I had no idea at all how poor she and Hilda were until I saw that photo in adulthood. That cabin was a kind of Tom Bombadil’s cottage to me as a little boy. It looks so shabby here, and I guess it was, but that’s not how I remember it:

A retired priest friend who had ministered to Lois and Hilda back in the 1970s, when they lived here, asked me a few years ago why it was that the family let those old women, then nearing 80, live in such hardscrabble conditions. Good question. I put it to my dad, who just laughed.

“Hell, you couldn’t get those old ladies to do nothin’ they didn’t want to do,” he said. It’s true. I can remember that much. They were indomitable. Here they were as Red Cross nurses in World War I, in France:

For me, I think the tears came mostly from how the Capote story evoked all those memories of my own early childhood with Lois and Hilda, who were my great-grandmother’s sisters. That world no longer exists. There is nothing left of it, except in my memory, and in the memories of Southern children who were fortunate enough to have had it.

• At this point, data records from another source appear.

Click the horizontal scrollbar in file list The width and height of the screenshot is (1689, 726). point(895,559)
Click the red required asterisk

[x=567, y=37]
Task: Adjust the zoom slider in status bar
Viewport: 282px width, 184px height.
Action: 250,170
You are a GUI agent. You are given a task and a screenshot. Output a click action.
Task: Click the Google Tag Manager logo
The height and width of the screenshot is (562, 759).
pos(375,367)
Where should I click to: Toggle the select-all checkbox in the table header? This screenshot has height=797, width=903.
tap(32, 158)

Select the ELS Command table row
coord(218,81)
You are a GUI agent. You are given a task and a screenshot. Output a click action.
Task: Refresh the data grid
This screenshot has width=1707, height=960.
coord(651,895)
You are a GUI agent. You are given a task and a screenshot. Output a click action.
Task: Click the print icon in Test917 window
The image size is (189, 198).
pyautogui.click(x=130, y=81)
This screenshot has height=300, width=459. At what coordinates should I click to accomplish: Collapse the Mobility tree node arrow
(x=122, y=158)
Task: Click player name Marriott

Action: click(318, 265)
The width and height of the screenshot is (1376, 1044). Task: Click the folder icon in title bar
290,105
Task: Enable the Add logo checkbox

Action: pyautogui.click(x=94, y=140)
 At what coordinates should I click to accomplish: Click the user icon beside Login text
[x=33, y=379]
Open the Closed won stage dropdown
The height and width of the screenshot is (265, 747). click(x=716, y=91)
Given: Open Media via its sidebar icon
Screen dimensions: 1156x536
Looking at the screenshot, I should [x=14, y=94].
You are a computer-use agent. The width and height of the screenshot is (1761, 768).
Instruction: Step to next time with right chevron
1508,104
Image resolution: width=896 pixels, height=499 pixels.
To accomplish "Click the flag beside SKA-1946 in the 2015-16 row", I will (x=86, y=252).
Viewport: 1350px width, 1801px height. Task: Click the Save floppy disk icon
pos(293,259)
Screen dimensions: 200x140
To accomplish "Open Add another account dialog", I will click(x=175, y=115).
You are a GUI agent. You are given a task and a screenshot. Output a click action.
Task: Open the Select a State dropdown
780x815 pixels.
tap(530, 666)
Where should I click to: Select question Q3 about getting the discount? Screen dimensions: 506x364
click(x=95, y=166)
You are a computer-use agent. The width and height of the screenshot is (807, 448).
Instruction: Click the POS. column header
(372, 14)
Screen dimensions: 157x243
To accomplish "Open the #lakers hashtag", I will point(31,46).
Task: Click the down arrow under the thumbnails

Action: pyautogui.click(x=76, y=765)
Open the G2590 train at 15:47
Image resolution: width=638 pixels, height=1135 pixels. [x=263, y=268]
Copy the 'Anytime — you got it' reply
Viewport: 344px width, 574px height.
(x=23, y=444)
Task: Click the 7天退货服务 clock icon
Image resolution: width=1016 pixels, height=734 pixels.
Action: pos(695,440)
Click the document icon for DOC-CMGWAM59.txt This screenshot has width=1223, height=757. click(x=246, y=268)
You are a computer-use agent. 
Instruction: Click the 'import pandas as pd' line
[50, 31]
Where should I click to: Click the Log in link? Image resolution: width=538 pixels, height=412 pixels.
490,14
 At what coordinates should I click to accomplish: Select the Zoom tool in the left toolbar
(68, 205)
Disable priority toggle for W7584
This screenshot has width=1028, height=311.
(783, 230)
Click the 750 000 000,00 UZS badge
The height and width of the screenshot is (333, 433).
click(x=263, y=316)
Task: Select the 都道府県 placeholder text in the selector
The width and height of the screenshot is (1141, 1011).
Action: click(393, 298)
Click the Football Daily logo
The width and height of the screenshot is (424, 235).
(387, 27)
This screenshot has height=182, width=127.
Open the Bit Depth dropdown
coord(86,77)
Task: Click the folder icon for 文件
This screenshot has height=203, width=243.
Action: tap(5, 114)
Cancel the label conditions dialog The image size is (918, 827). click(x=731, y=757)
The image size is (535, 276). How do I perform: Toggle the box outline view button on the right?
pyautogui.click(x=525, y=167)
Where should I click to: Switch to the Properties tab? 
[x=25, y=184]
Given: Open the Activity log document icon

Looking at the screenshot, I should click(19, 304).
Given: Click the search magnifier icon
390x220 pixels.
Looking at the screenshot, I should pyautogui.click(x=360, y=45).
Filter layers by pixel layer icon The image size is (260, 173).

By the way, do you remember the Fruitcake Lady from Jay Leno’s Tonight Show? She was a bossypants nonagenerian who had been Capote’s Aunt Tiny. She was awesome beyond awesome. Take a look at this clip of one of her “Ask The Fruitcake Lady” segments: (it’s NSFW):

[youtube https://www.youtube.com/watch?v=iB_gMQ8DBqA]

Bitter Southerner has a good remembrance of Aunt Tiny (Marie Rudisill), who was the kind of dame old-timey Southerners call “a pistol.” Anyway, please read “A Christmas Memory,” aloud, by the fire, to your kids. Lucas and Nora just came in from playing in the snow. They’re cold and wet, and warming up by the fire. There will be more stories today, but none can possibly be as good as the one we read last night. And that is a Christmas memory for our family.